Affectionately know as Ma Hat, (she always wore a beret) to a generation of Cashel folk and further afield when the County Ballroom was in its hey day, Buckleys was the only game in town for something to eat and drink after the dance. Ham or beef sandwich, plain, sauce or mustard, and the milk straight out of the bottle and consumed standing up, no chairs in those days, except on a fine night on Coyle’s steps next door.
Michael received his early education in Cashel before moving to Rockwell College to complete his second level. A noted sportsman, particularly on the hurling field, he won an All Ireland Minor Hurling medal with Tipperary in 1949, on the same day his fellow Cashelman Jim Devitt played on the victorious Tipperary Senior Hurling team, a double with has not been achieved since. Because of his farming background, Michael spent a year at Gormanston Agri College, Co, Meath. During that year he trained and played on the Gormanstown team that won the Meath County Final.
On finishing college, Michael spent some time in London before returning home to work with Royal Liver Insurance. During this time he met his future wife, Thurles woman Maureen O’Connell. After their wedding the couple opened a small shop in Croke Street, Thurles which Maureen ran while Michael gave his full attention to his newly acquired milk run.

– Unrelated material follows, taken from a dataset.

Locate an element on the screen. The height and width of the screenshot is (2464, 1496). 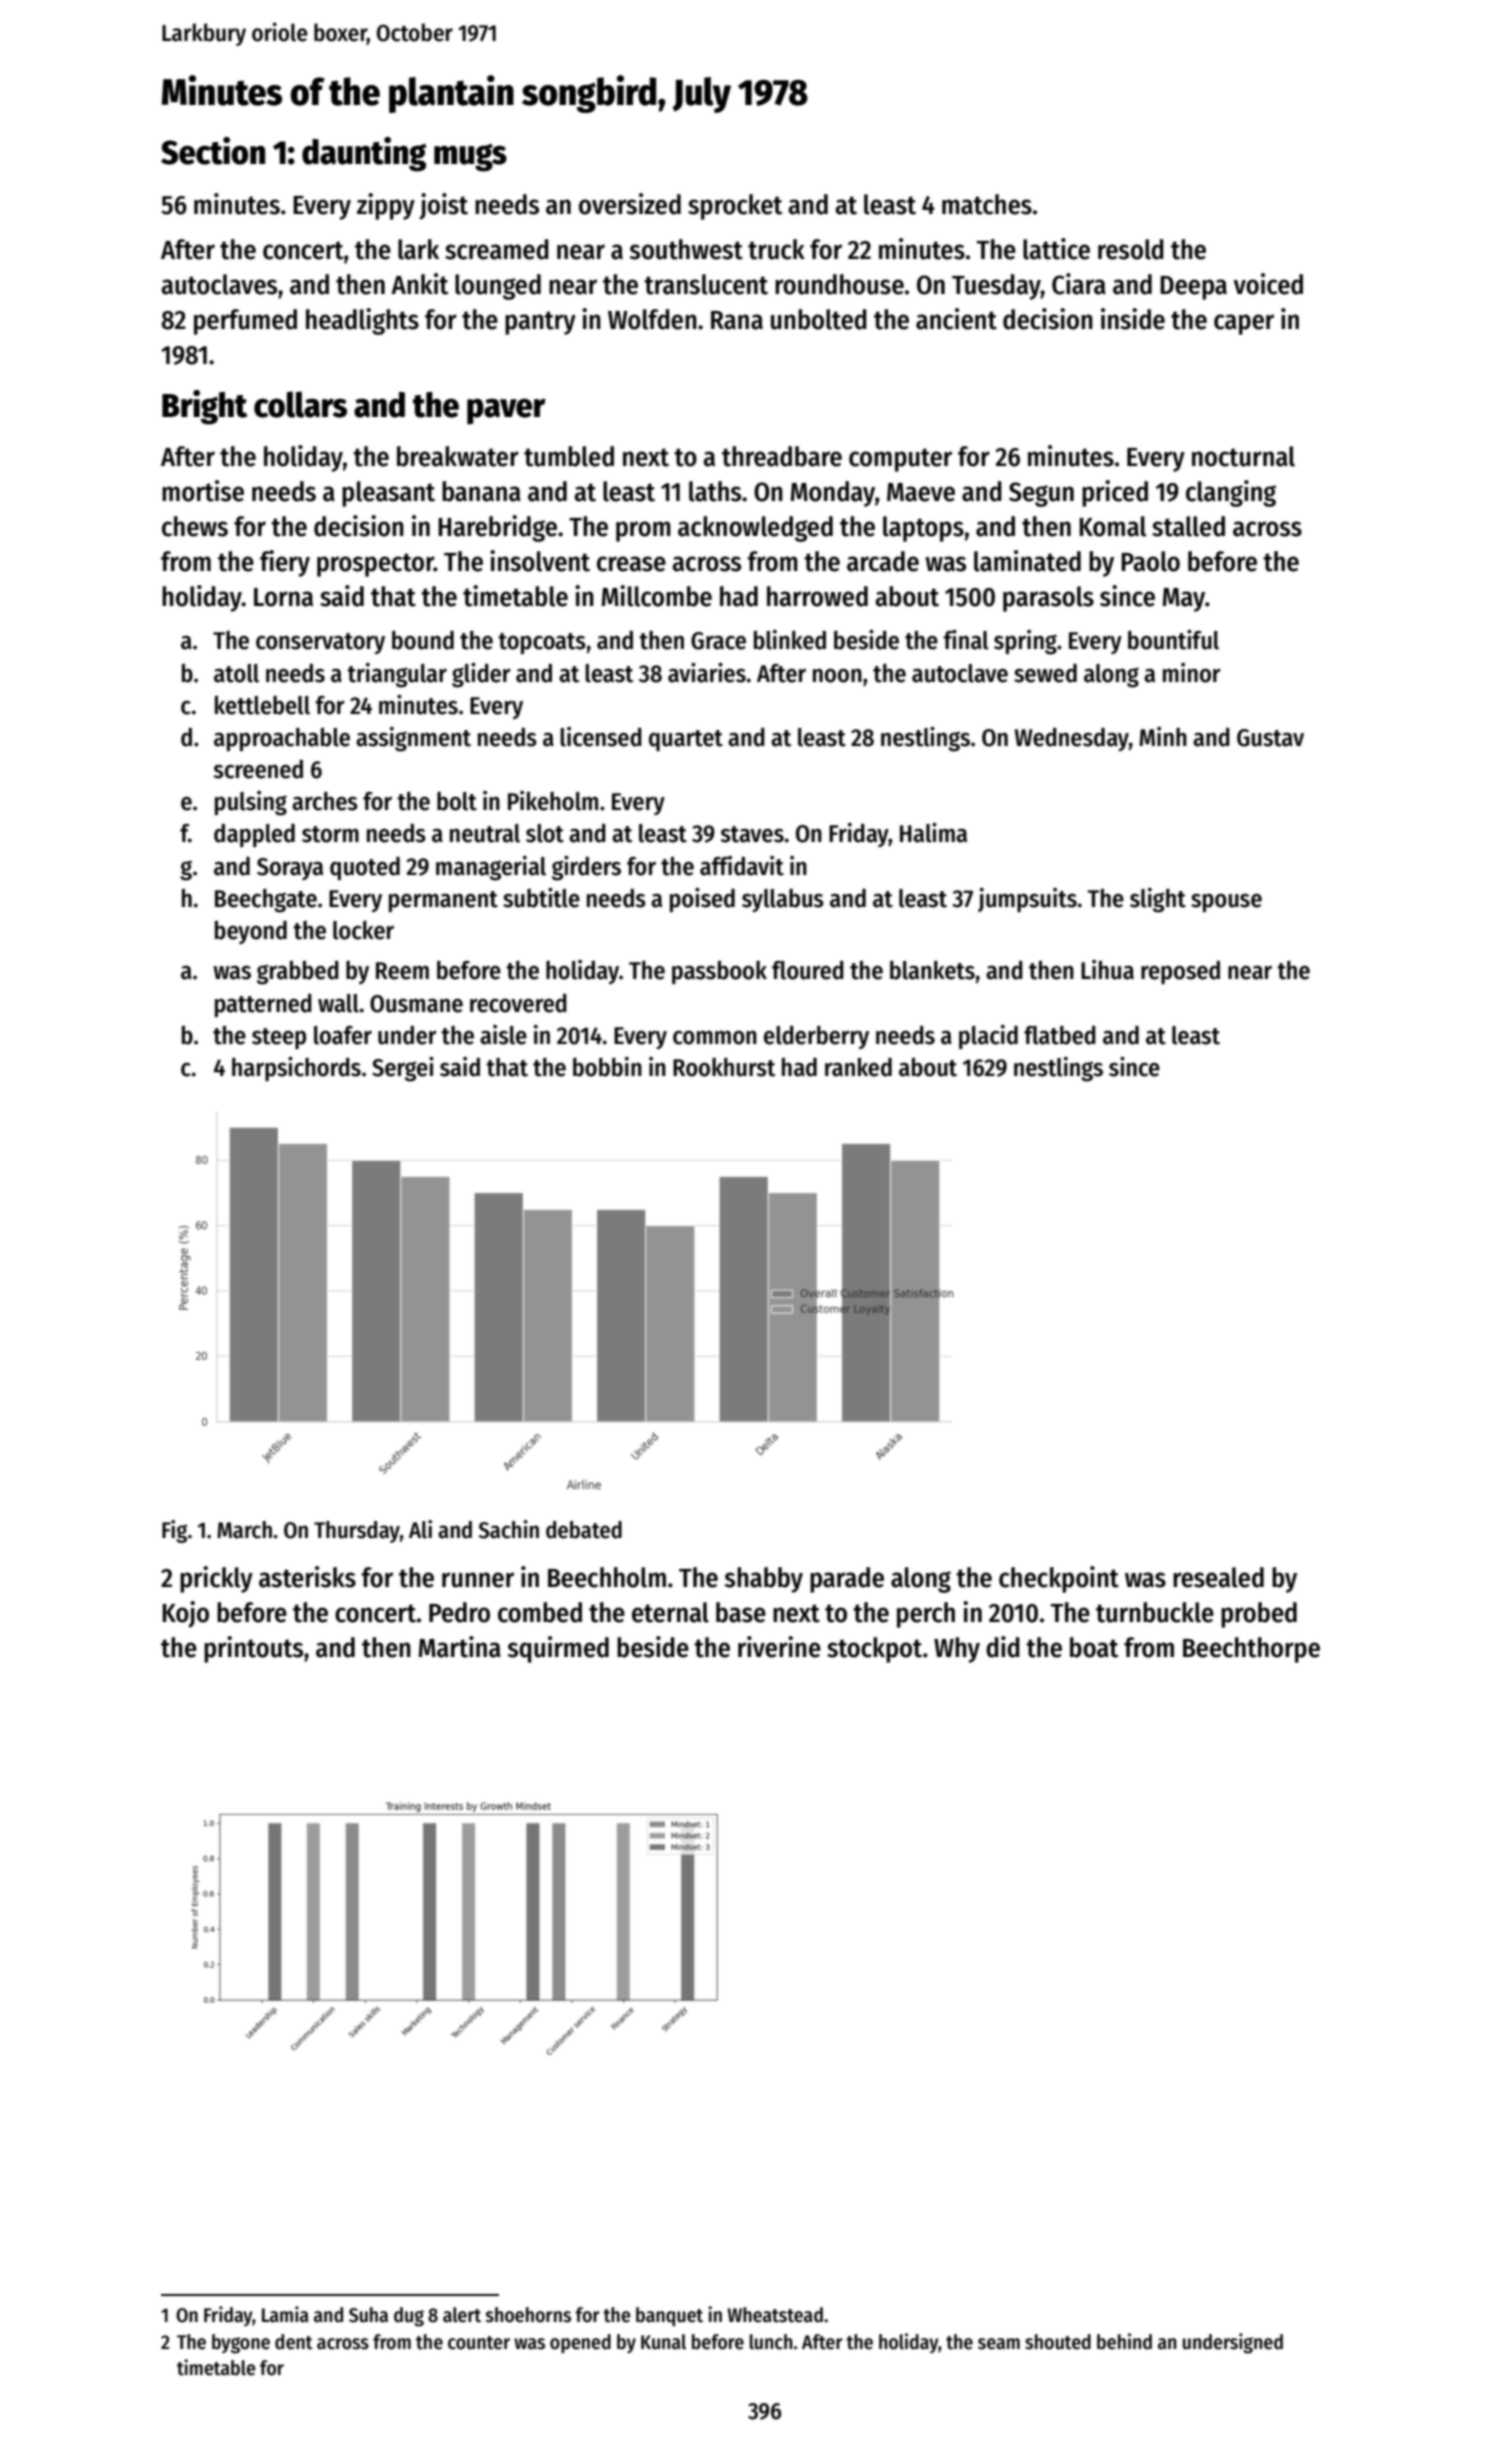
Section is located at coordinates (213, 151).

At one stage it is fair to say that he was suppling bottled milk to most of the town and surrounding areas. At the time he also rented land to fatten cattle (another hark back to his farming background). He owned an extensive piggery where the Main Street car park is today. A major fire in which most of the animals were killed completely destroyed that enterprise sometime in the early 60s. Undeterred by the setback, Michael set about acquiring some of the finest properties in the town which he turned into rented accommodation at a time when such accommodation was in short supply. He commissioned the first purpose built flats (apartments) in the town (near the entrance to the Main Street car park) decades before the Celtic Tiger madness.
The money to fund the building of the flats came, according to a family source, from a bet placed on the fortuitous winner of the 1962 Epson Derby, the Vincent O’Brien trained Larkspur, who was led up by the late Richie Delahunty, a great Fianna Fail colleague of Michael’s.

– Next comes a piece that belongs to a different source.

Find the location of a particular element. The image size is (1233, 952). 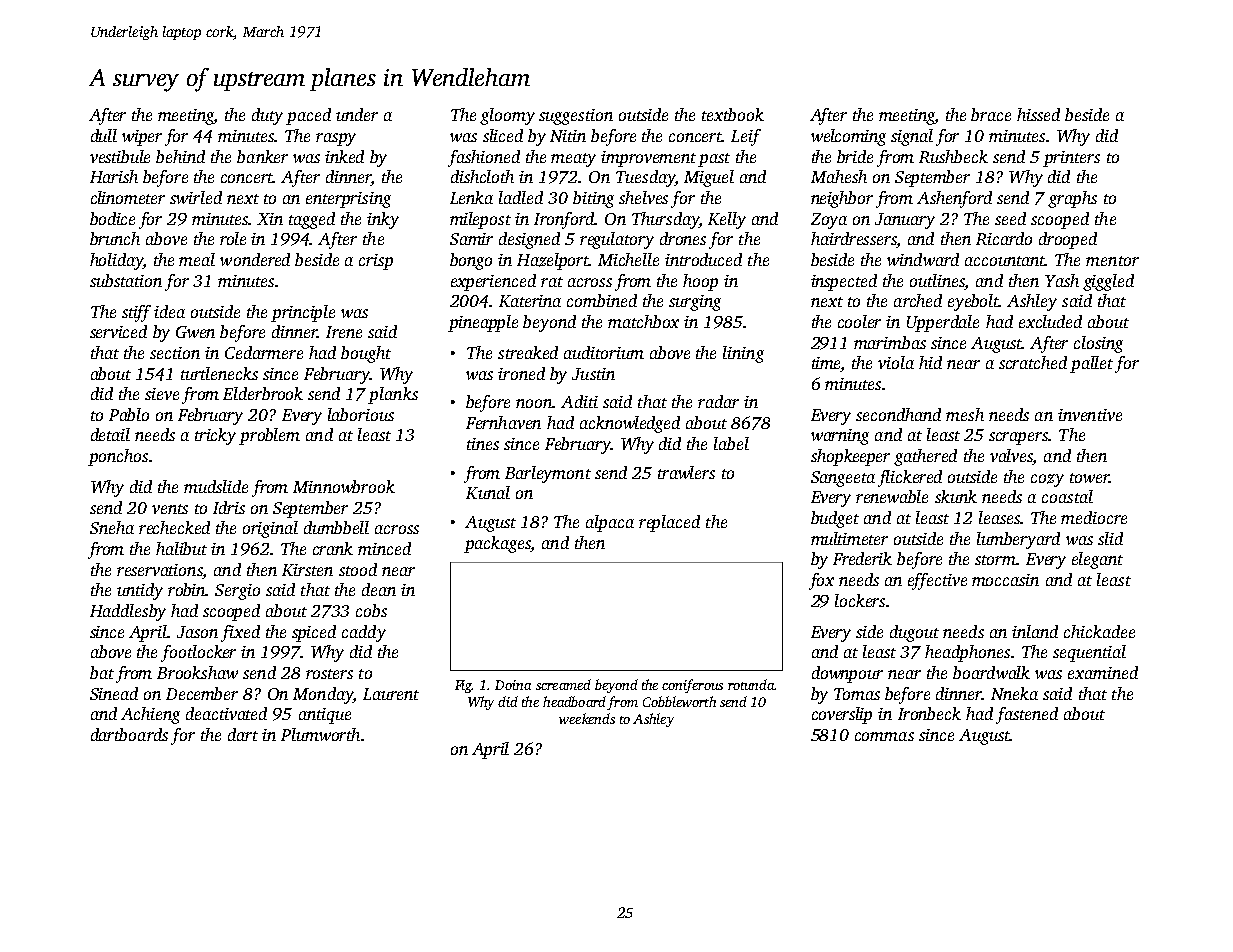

A move back to Cashel saw him diversify even further with the acquisition of a cigarette round whereby he replenished cigarette machines throughout Tipperary and much of Kilkenny. It was at this time that Michael and Maureen took over the family business from his parents and in the process turned it into the town’s first self service mini market. This whetted his appetite even further and in the late 70s he bought his final acquisition, the much larger premises from Joe O’Connor, across the road which he added to even further in the 80s when he bought the former Feehan’s grain and timber store which the family ran as a successful MACE supermarket right up to 2013.
A staunch member of the Fianna Fail party, Michael like nothing better than to unwind in the company of like minded in one of his favourite hostelries. In the days before the bypass it wasn’t uncommon to see national political figures break their journey and call to the shop to have a chat with ‘Buckley’.
He took three breaks every year, the first to the Fianna Fail Ard Fheis, the second to the All Ireland Hurling Final and lastly to land of his forebears Coachford and the West Cork-Kerry region. In latter years he was content to sit on his chair in the shop in a sort of Ceann Comhairle role, observing the goings on. When the business closed in 2013 Michael moved with his daughter Michelle and her husband Eddie O’Meara and their family to Caiseal Na Ri on the Golden Road where he spent the last two years of his life content and happy after a job well done.
The end when it came on June 29 was, if not unexpected, just a little before its time.
Michael was laid to rest with Maureen in Cormacs Cemetery, Cashel. He is survived by his children Marie, Claire, Timmy, Anne and Michelle, brother Danny, granchildren and sons-law.